Ofqual found last year’s GCSE and A-level CAGs were on average about half a grade higher than those in previous years.

But “reassuringly” the majority of relationships between grades and other features studied – such as subject and school – had not “substantially changed”, the report stated.

So although teacher grades were higher than previous years, they mostly “did not introduce any substantial bias or different patterns of grading”.

However, at A-level, there was one “statistically significant” difference in the narrowing of the gap between male and female candidates. In previous years, male candidates had received higher grades, but in 2020 this gap closed.

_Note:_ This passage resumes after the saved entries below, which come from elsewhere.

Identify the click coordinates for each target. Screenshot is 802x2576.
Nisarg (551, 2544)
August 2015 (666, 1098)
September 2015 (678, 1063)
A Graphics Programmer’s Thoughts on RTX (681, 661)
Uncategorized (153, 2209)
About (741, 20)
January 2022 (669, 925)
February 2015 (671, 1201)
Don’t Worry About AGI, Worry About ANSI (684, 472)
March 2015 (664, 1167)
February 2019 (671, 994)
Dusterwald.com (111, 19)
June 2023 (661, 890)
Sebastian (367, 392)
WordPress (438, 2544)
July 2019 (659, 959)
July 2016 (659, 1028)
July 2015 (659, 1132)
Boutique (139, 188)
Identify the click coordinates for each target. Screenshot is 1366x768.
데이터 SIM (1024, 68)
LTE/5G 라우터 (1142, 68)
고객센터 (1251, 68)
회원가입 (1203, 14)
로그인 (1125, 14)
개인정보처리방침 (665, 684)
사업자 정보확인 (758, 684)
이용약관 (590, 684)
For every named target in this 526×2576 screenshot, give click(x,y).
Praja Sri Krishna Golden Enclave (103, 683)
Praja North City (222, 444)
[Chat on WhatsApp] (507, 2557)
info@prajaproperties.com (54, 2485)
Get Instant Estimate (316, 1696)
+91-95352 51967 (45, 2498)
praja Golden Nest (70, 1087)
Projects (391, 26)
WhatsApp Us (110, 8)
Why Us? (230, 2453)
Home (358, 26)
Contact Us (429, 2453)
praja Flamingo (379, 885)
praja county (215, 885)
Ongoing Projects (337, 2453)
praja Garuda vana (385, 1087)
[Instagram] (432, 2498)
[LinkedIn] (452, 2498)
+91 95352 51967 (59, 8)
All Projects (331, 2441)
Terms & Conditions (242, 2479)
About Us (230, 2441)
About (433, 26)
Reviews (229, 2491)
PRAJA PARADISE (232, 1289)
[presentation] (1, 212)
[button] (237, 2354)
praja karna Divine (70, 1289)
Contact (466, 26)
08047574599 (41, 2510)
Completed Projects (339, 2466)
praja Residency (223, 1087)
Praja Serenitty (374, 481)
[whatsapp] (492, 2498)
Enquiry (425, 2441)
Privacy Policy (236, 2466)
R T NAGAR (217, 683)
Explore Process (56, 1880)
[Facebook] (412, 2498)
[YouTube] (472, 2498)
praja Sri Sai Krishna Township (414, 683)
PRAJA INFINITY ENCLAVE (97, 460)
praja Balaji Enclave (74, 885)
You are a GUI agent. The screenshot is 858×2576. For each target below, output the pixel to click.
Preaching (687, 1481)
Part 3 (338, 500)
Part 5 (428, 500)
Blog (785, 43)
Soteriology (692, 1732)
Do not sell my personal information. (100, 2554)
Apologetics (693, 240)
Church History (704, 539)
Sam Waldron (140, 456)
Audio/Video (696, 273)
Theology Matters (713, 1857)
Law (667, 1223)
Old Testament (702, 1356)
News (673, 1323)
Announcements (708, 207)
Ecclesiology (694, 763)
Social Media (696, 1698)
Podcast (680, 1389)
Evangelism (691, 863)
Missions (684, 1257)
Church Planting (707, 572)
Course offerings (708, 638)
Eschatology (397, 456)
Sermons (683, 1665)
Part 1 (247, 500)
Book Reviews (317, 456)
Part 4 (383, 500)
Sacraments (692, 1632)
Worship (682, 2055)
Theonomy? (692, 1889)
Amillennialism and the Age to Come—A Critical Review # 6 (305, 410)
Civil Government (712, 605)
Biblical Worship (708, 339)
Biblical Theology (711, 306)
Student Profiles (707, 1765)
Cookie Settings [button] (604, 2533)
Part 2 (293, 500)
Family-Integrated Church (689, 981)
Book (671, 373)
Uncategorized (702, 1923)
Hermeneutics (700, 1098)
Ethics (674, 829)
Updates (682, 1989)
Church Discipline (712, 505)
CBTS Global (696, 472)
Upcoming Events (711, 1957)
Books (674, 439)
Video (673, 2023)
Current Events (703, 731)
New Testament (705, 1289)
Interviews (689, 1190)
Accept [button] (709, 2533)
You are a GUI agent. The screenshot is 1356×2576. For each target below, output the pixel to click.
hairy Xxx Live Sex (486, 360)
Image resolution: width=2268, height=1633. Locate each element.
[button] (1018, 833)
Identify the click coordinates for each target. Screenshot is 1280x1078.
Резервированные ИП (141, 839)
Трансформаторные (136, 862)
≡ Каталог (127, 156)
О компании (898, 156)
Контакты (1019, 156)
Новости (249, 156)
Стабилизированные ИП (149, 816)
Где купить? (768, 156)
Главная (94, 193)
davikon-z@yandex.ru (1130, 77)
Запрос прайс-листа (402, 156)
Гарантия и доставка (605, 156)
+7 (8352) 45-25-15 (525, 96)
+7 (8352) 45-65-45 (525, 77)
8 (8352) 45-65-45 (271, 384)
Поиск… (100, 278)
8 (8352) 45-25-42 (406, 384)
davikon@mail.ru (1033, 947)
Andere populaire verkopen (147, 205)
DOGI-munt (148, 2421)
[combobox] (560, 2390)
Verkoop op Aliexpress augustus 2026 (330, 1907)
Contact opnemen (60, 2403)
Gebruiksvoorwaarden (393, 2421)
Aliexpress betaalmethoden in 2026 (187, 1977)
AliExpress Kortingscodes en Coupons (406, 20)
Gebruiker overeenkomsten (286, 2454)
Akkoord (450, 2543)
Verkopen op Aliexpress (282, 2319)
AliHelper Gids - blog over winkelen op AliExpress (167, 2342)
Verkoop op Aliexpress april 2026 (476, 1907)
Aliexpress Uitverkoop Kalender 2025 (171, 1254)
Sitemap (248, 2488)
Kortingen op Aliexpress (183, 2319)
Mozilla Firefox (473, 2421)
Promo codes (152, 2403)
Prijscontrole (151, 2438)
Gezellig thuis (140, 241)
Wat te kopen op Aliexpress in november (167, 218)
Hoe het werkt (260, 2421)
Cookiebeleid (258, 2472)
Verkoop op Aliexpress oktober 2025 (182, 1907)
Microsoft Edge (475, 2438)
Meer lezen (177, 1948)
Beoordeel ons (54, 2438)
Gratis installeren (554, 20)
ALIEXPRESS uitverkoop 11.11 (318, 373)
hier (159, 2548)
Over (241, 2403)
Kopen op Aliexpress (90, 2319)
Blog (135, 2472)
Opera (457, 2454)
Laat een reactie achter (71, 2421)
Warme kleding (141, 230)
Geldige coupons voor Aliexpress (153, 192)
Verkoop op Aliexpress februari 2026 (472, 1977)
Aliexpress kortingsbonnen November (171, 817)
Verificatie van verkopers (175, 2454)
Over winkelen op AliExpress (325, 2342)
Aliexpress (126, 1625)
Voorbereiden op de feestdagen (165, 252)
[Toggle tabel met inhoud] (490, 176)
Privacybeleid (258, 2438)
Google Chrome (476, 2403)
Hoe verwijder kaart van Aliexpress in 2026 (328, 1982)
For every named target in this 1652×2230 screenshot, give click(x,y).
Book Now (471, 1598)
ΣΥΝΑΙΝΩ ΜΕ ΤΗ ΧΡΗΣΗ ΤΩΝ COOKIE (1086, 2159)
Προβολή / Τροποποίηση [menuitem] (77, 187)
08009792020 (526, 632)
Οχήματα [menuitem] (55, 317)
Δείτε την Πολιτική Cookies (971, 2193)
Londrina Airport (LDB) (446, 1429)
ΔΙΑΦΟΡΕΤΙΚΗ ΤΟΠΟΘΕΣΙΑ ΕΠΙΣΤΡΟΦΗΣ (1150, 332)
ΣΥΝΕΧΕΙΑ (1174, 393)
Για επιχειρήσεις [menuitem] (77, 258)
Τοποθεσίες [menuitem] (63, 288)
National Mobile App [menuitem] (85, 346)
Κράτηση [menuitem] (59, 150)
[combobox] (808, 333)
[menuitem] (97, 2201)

2. Prior attainment ‘strongest predictor’ of grades

Ofqual said the strongest predictor of grade outcomes “by far” was a student’s prior attainment, with this relationship “slightly stronger” in 2020 compared to previous years.

This could be because of teachers’ “over reliance” on prior attainment as a source of data and “not sufficiently taking into account individual candidate differences in performance”.

But it could also show CAGs factoring out “unpredictable” variations, such as exam anxiety and last minute revision seen in normal years.

There was also evidence that at the top of the grade distribution there was a “plateauing” of the link with prior attainment.

Effectively, students with the highest prior attainment received on average slightly smaller increases in grades, compared to previous years, as they were already achieving the highest grades possible.

But it meant that schools with more low prior attainment pupils saw the largest increase in grades as they had “greater headroom”, and therefore “further to travel” up the grade range.


3. Subjects with coursework mostly had largest increases

Researchers said there was evidence at both GCSE and A-level that subjects with more non-exam assessment had the largest increases in 2020 grades.

These subjects tended to be “expressive” subjects – like drama, music or dance. Ofqual believes this could be because of teachers using coursework grades, usually the students’ highest graded element, to inform CAGs.


4. Biggest boost for private schools and grammars

Independent centres had amongst the greatest increase in mean grades awarded in 2020, particularly towards the top of the grade distribution for GCSEs and A-levels.

There was also some evidence that grammar schools’ outcomes increased more than mainstream secondaries at GCSE.

Although the samples for further education and sixth form colleges was “very small”, Ofqual found at GCSE there was some evidence they were being “relatively generous”.

But it was the opposite at A-level, where sixth form colleges awarded relatively lower grades, particularly at grade C.


5. ‘No evidence’ socio-economic background impacted biggest grade gaps

One of the reports looks at who was affected by the difference between CAGs and the later-scrapped calculated grades.

Researchers analysed results for the one in ten students who had calculated grades that were three or more grades lower than their CAGs.

The regulator has again said there is no evidence a students’ socio-economic background, SEND status or language were associated with the likelihood of receiving a three-grade gap.

But there was “some” evidence that females and Asian and British Asian students were more likely to receive a three-grade gap than males and white students respectively. However, the effect was “very small”.

Ofqual concludes the likelihood of experiencing a three-grade gap “was not systematically and substantially higher for specific groups of students”.